*Exercise details:* Starting at the line with "Task: Go to the first page arrow" and stopping at the final line, retype the data below exactly; do not carry over any pictures.

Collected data
↓↓↓
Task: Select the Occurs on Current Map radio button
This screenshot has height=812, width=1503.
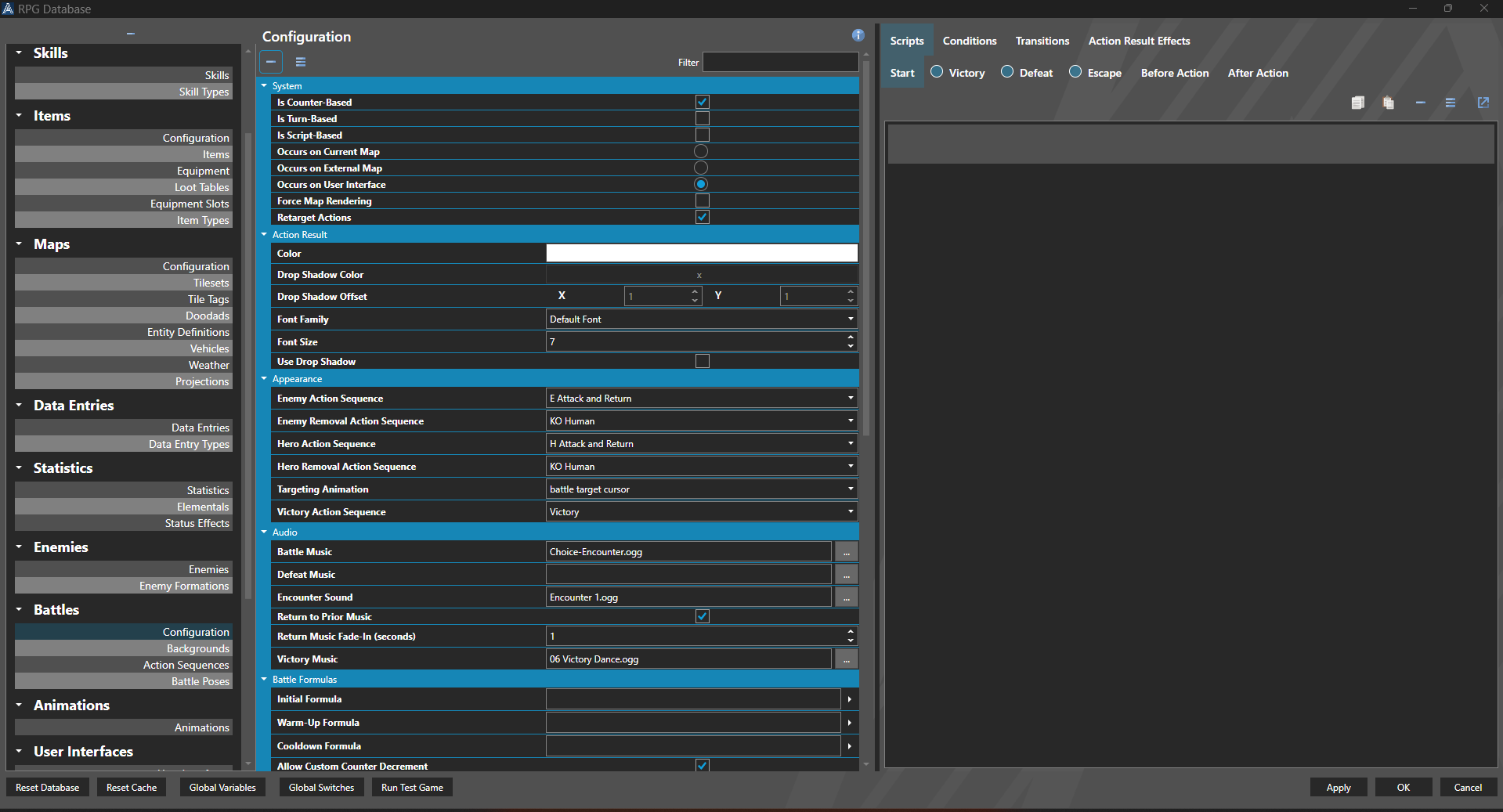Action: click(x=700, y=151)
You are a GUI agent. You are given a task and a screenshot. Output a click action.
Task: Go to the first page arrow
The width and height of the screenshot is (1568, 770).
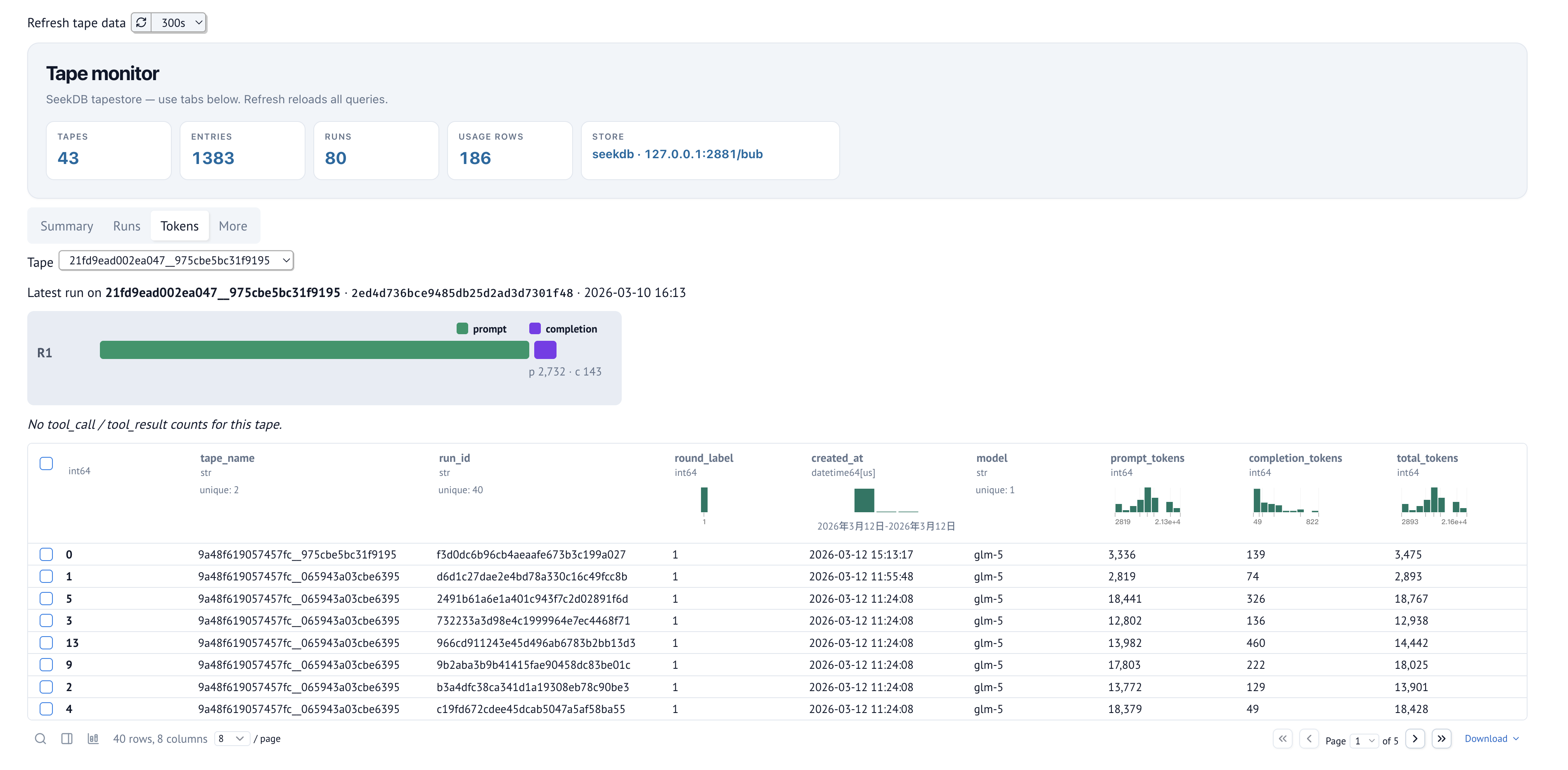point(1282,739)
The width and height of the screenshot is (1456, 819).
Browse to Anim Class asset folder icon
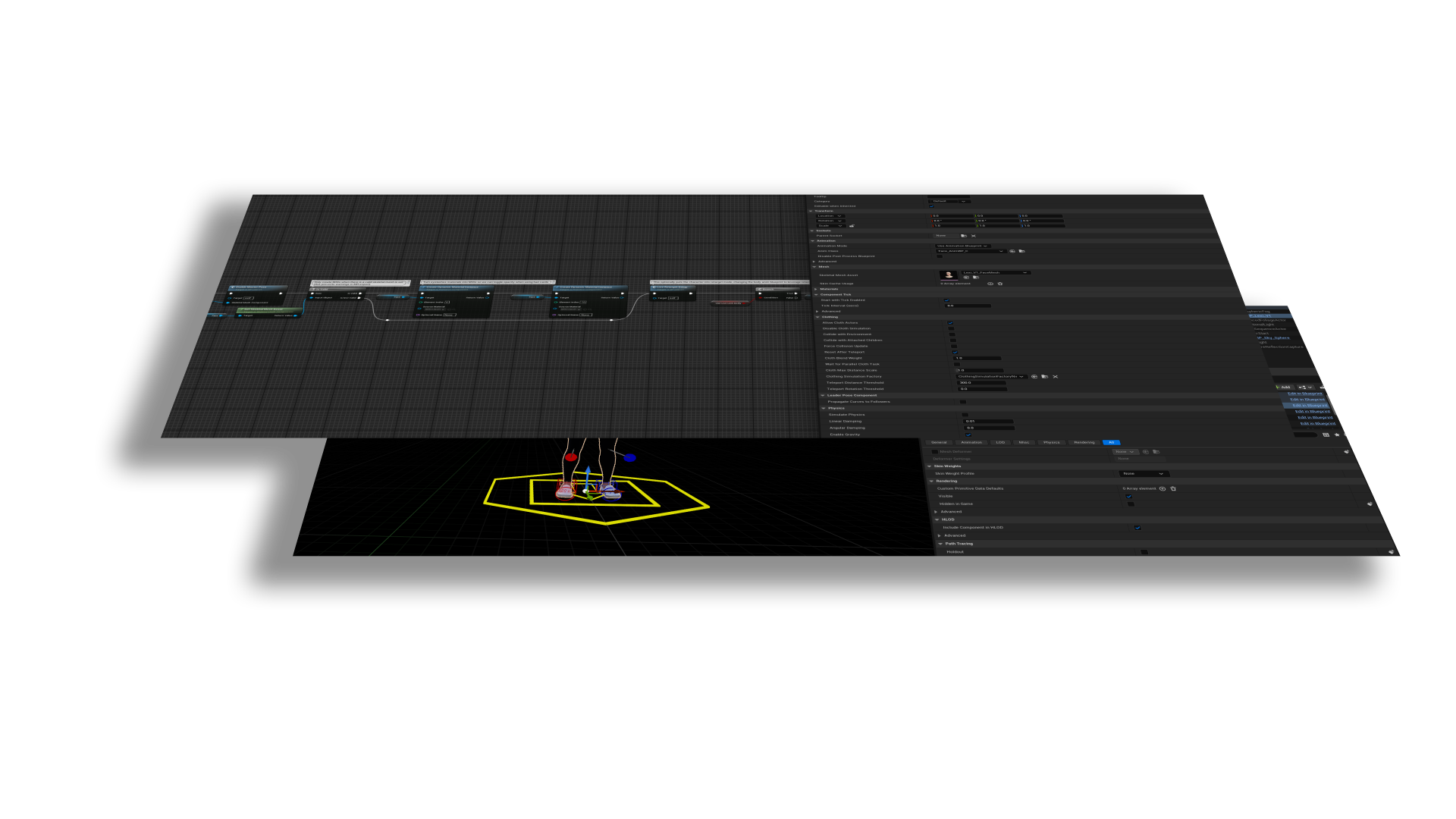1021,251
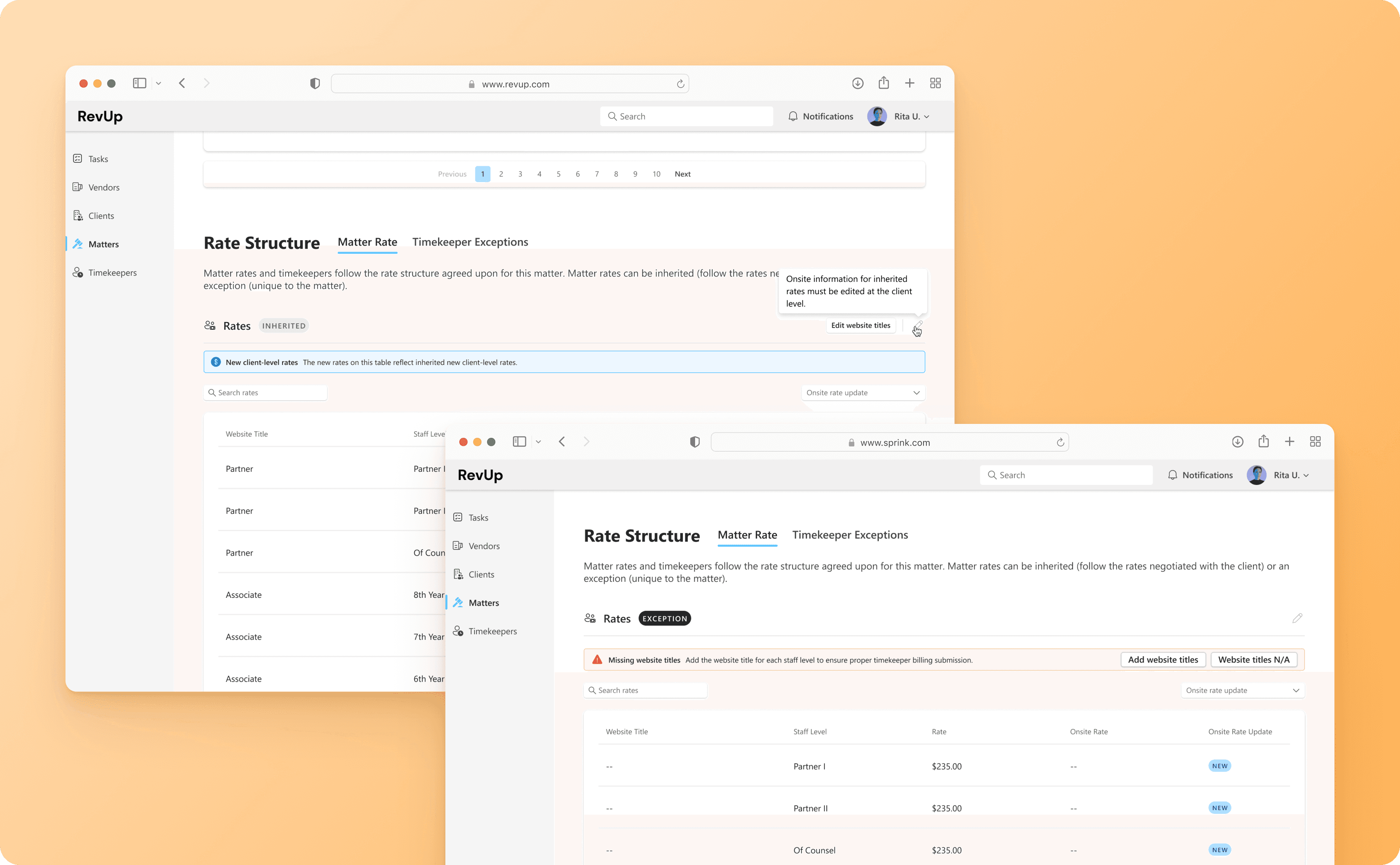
↑↑↑
*Task result:*
Task: Go to the first page arrow
The width and height of the screenshot is (1568, 770).
point(1282,739)
The width and height of the screenshot is (1456, 819).
Browse to Anim Class asset folder icon
1021,251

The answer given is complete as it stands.